Une Commission des finances qui siège presque toujours avec Broulis
«La Commission des finances ne dépose aucune observation sur les comptes 2018.» Qui lit les rapports de la Commission des finances remarque que le Conseil d’État a peu de raisons de frémir face aux sentences de ce groupe de quinze députés. Ils ont pour mission d’analyser une kyrielle de projets financiers avant que le parlement en discute. Ils se réunissent environ tous les quinze jours, presque toujours en présence du chef du Département des finances. La loi prévoit qu’il soit là pour les sujets relevant de la loi sur les finances. En gros: tout ce qui touche de près ou de loin aux chiffres. Il est absent des séances sur d’autres sujets (organisation, rencontres diverses, etc.).
Rentrer et sortir de la salle
Selon la loi, ces députés peuvent lui demander de sortir «temporairement» quand ils délibèrent ou votent. Une solution à laquelle Pascal Broulis s’était publiquement opposé quand le parlement en discutait en 2011. «La Commission des finances siège une fois par semaine, elle vote dix, vingt, trente fois peut-être sur des crédits supplémentaires. Le plus embêtant est qu’elle amende beaucoup! Si, chaque fois, la droite ou la gauche demande que le représentant du gouvernement se retire et qu’on lui présente les votes ensuite…» À noter que le dernier amendement proposé par la commission et validé par le Grand Conseil date de 2016: 22'500 francs pour un intendant du parlement.
«La question de la présence des ministres a représenté un problème. C’est un conflit de pouvoir, même s’il n’est pas immense», note un élu de la gauche gouvernementale.

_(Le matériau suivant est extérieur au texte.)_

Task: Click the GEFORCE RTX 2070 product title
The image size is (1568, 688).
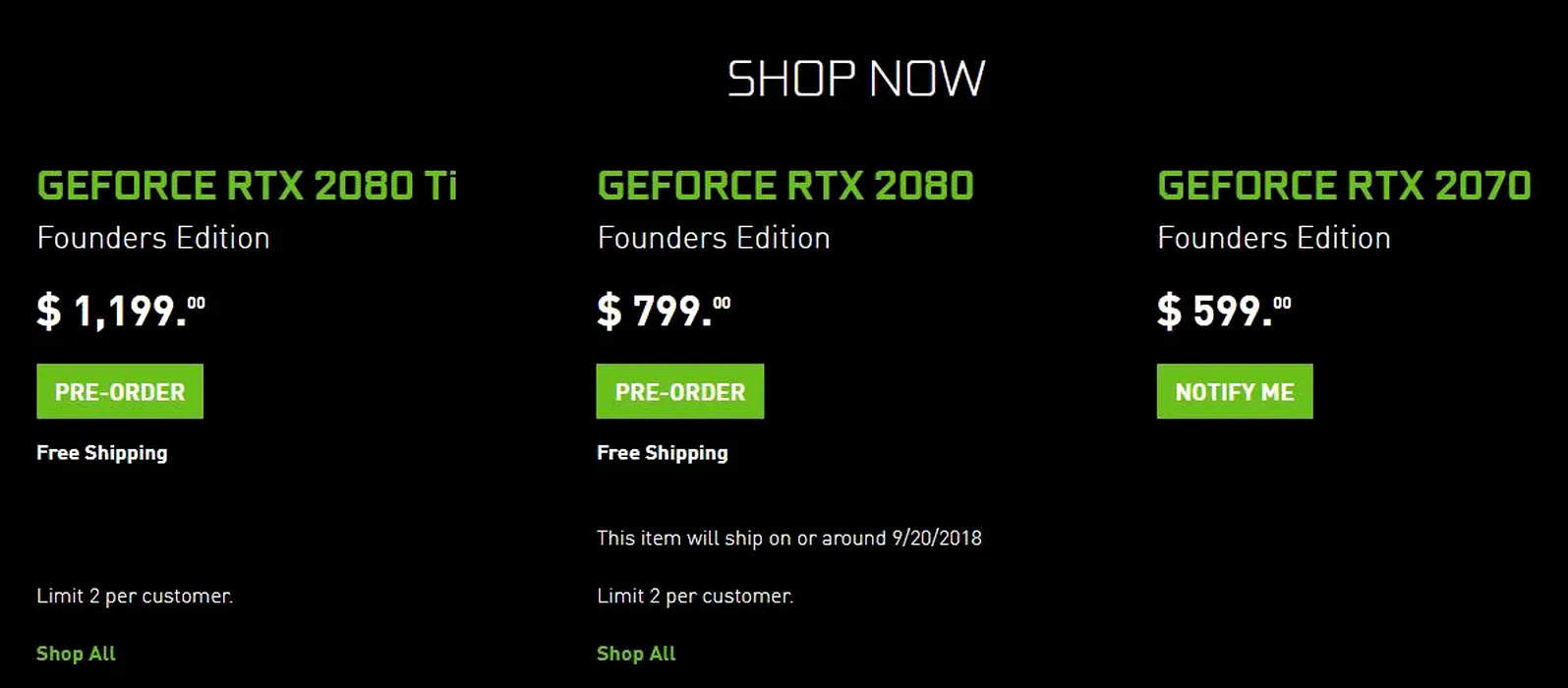Action: (x=1344, y=186)
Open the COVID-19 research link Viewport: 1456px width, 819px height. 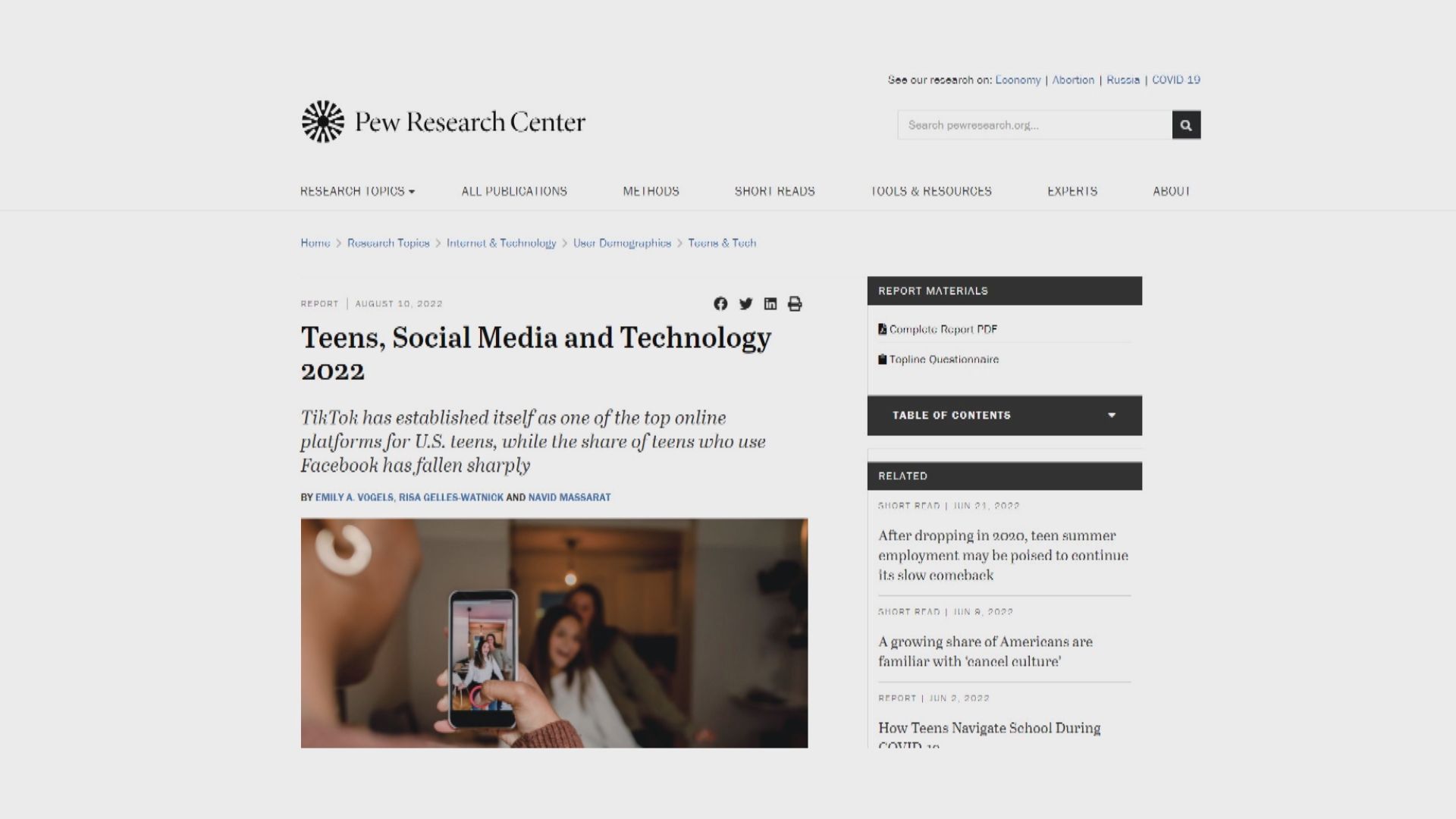point(1175,80)
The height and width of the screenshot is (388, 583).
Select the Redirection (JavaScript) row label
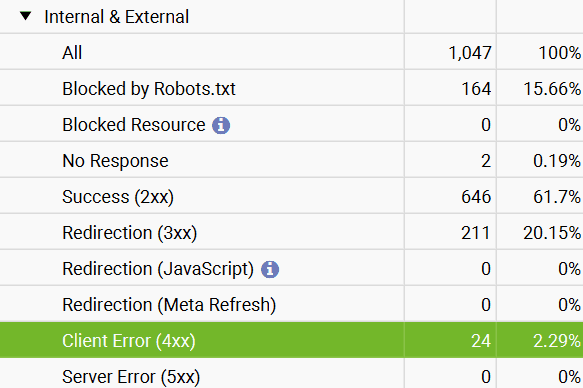tap(158, 269)
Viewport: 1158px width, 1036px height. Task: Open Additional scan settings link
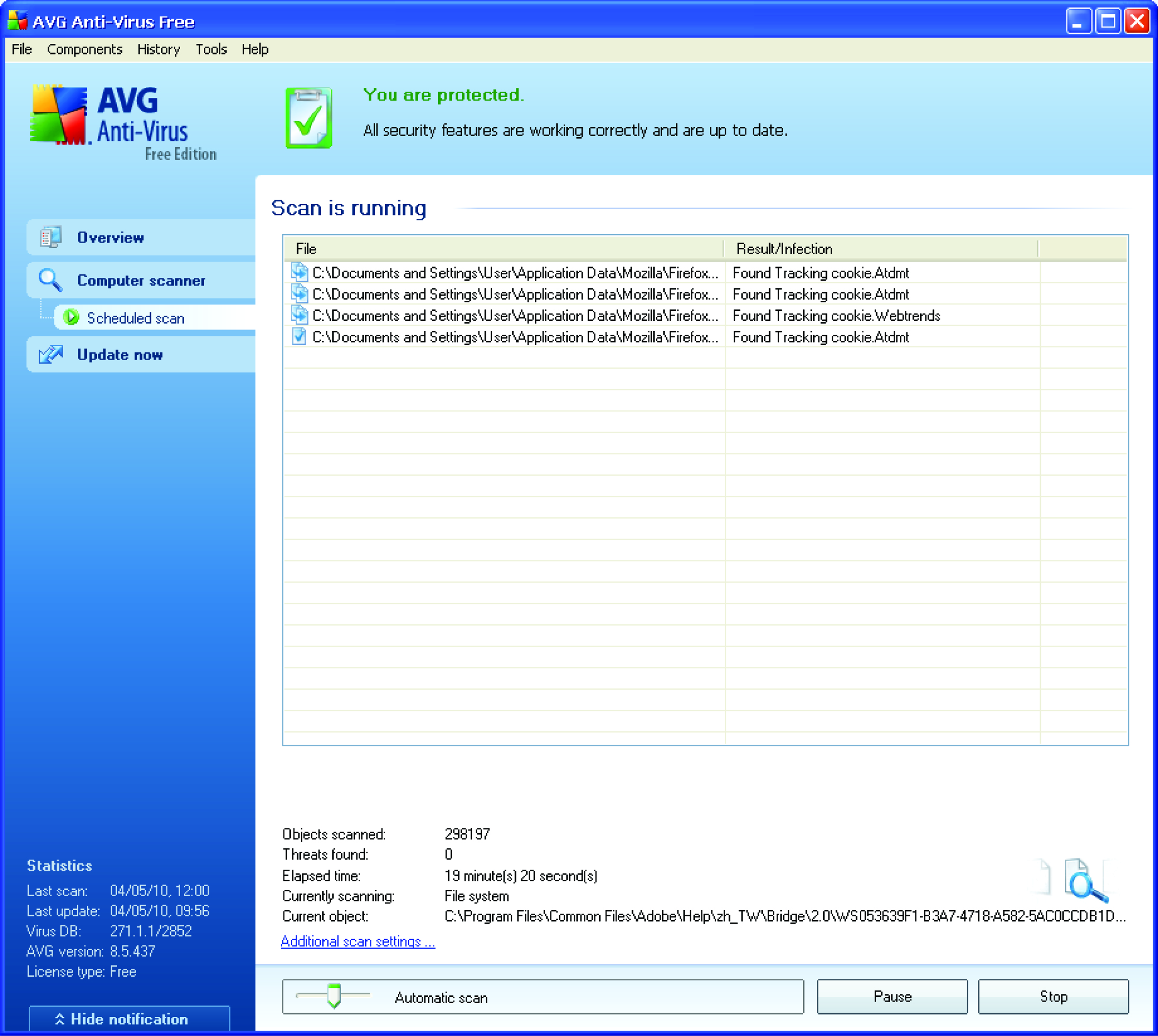click(358, 942)
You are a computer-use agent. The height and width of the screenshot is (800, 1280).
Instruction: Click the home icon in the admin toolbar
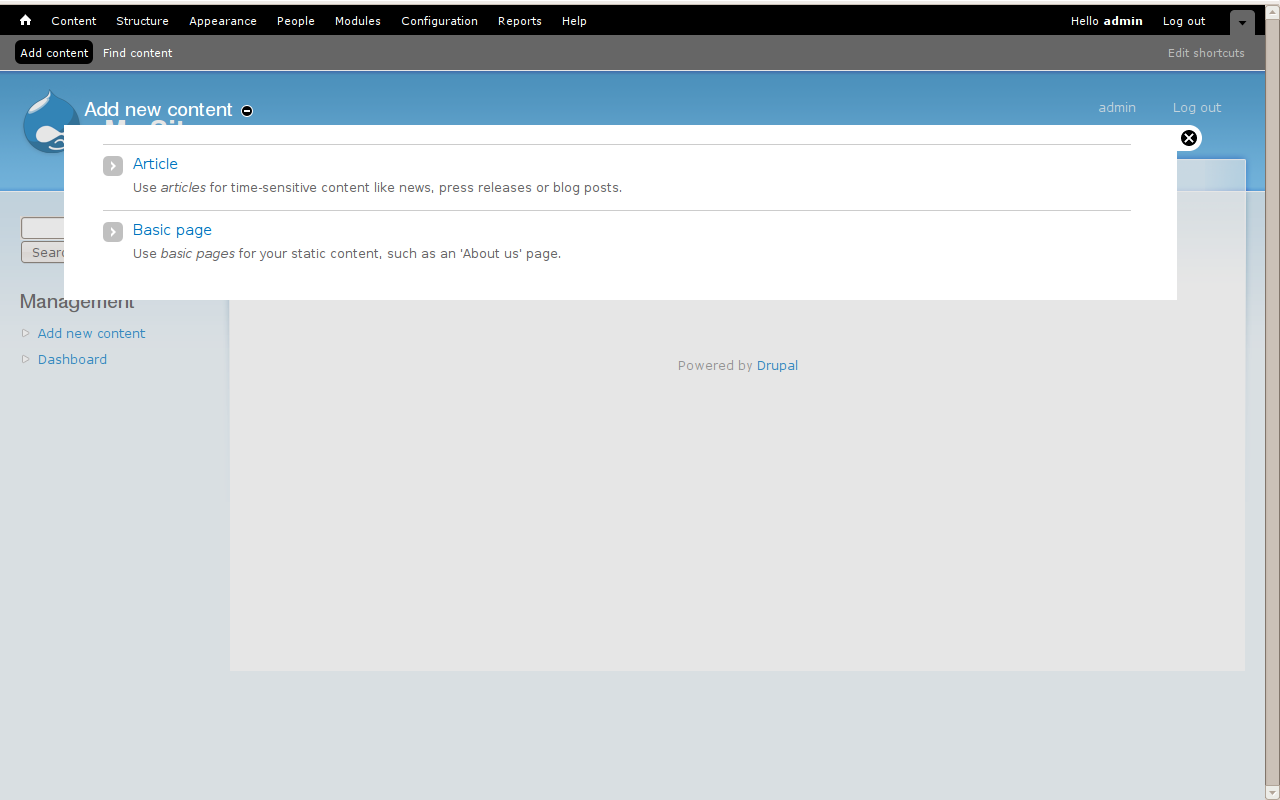pos(24,20)
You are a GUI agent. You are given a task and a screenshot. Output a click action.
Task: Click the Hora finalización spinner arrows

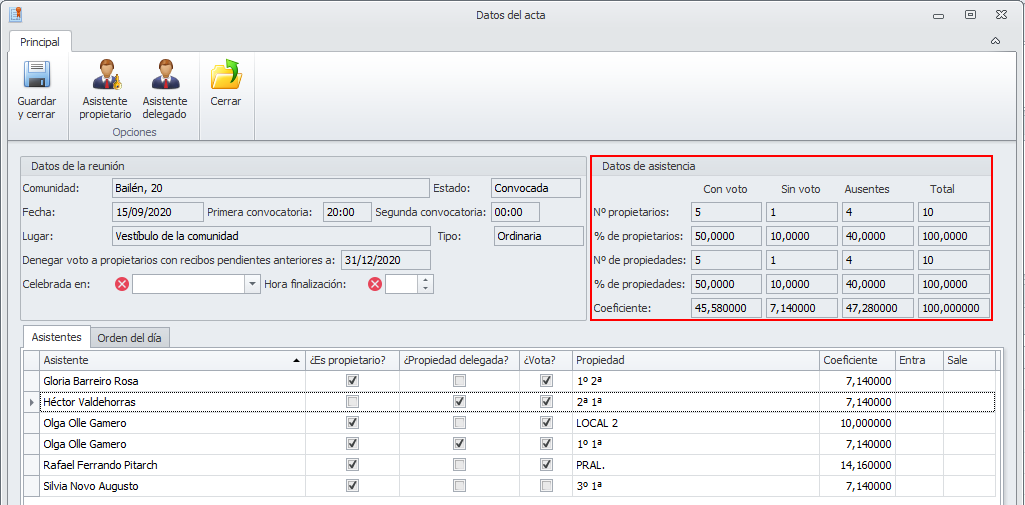[x=425, y=284]
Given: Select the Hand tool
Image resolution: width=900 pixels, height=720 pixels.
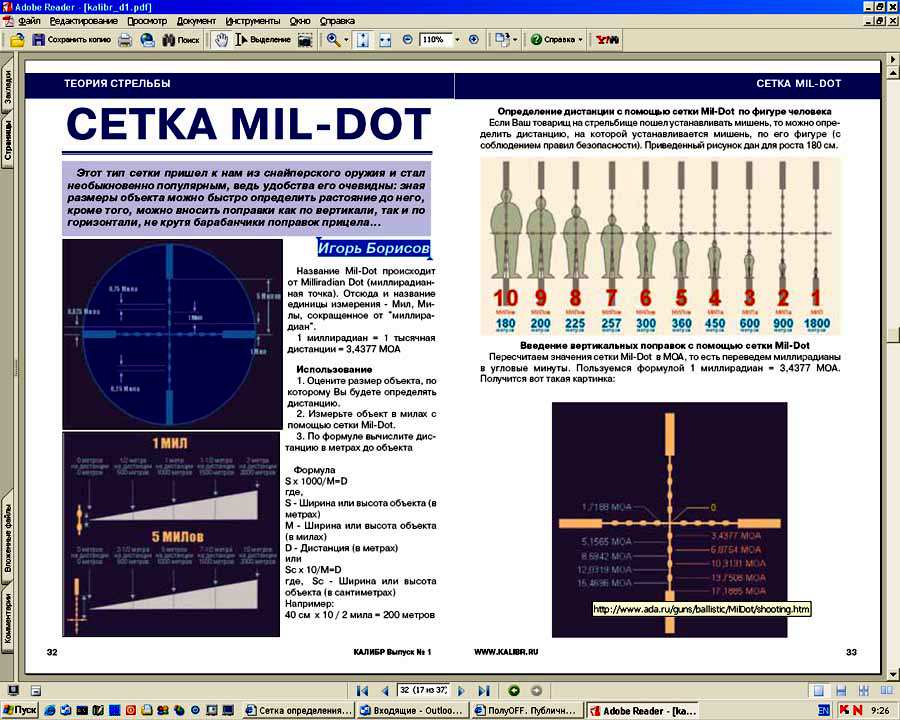Looking at the screenshot, I should click(x=221, y=40).
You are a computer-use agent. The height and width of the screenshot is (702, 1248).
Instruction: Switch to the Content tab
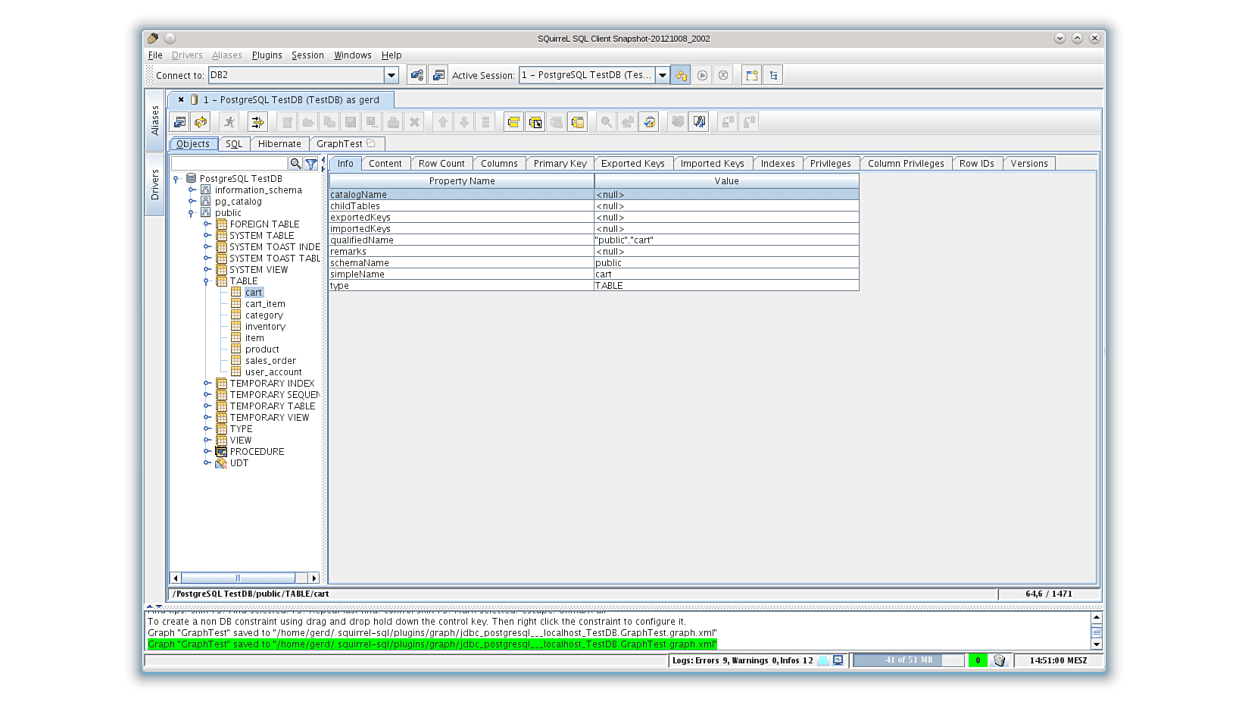385,163
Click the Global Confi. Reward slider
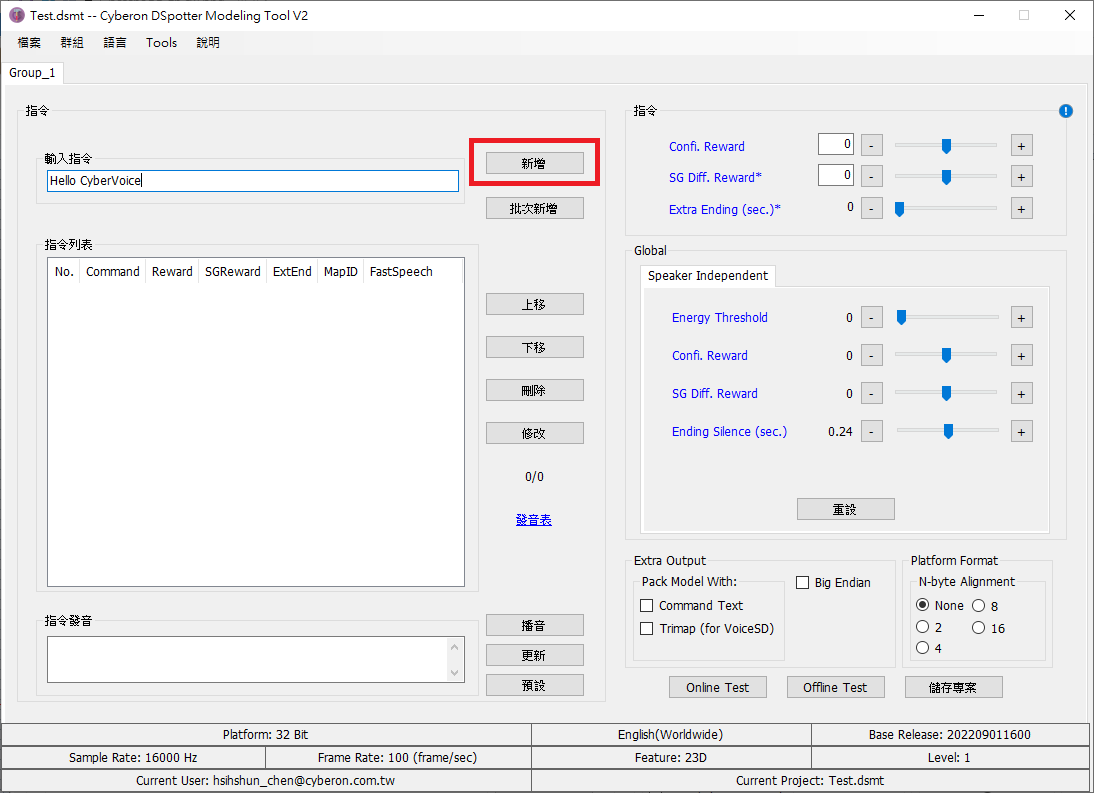 [x=946, y=356]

Président PLR de la Commission des finances, Alexandre Berthoud ne voit pas de raison de demander au ministre de sortir de la salle: «Nous avons une très bonne relation avec le Conseil d’État. Il en va du bon fonctionnement des institutions. Il peut arriver que M. Broulis ne puisse pas, pour des raisons d’agenda, assister à nos séances. Dans ce cas, le chef du Service d’analyse et de gestion financière, qui y assiste aussi, peut nous renseigner sur les aspects techniques.»
Pascal Broulis explique se conformer à la loi. «Sauf imprévu ou contrainte supérieure d’agenda, il s’efforce d’être disponible pour les séances de la commission, indique la chancellerie. Il ne tient pas de statistiques des séances qu’il doit manquer.»
Députés pas toujours calés
Un autre souci réside dans l’asymétrie entre les compétences des députés et celles du ministre, flanqué de ses techniciens. «Sa marge de manœuvre réside surtout dans sa maîtrise des outils financiers que ne peuvent pas avoir les députés», commente le PDC Axel Marion. «Par exemple: les fameuses écritures de bouclement qui ne font l’objet d’aucun contrôle ou validation spécifique, si ce n’est par l’approbation des comptes dans leur ensemble.»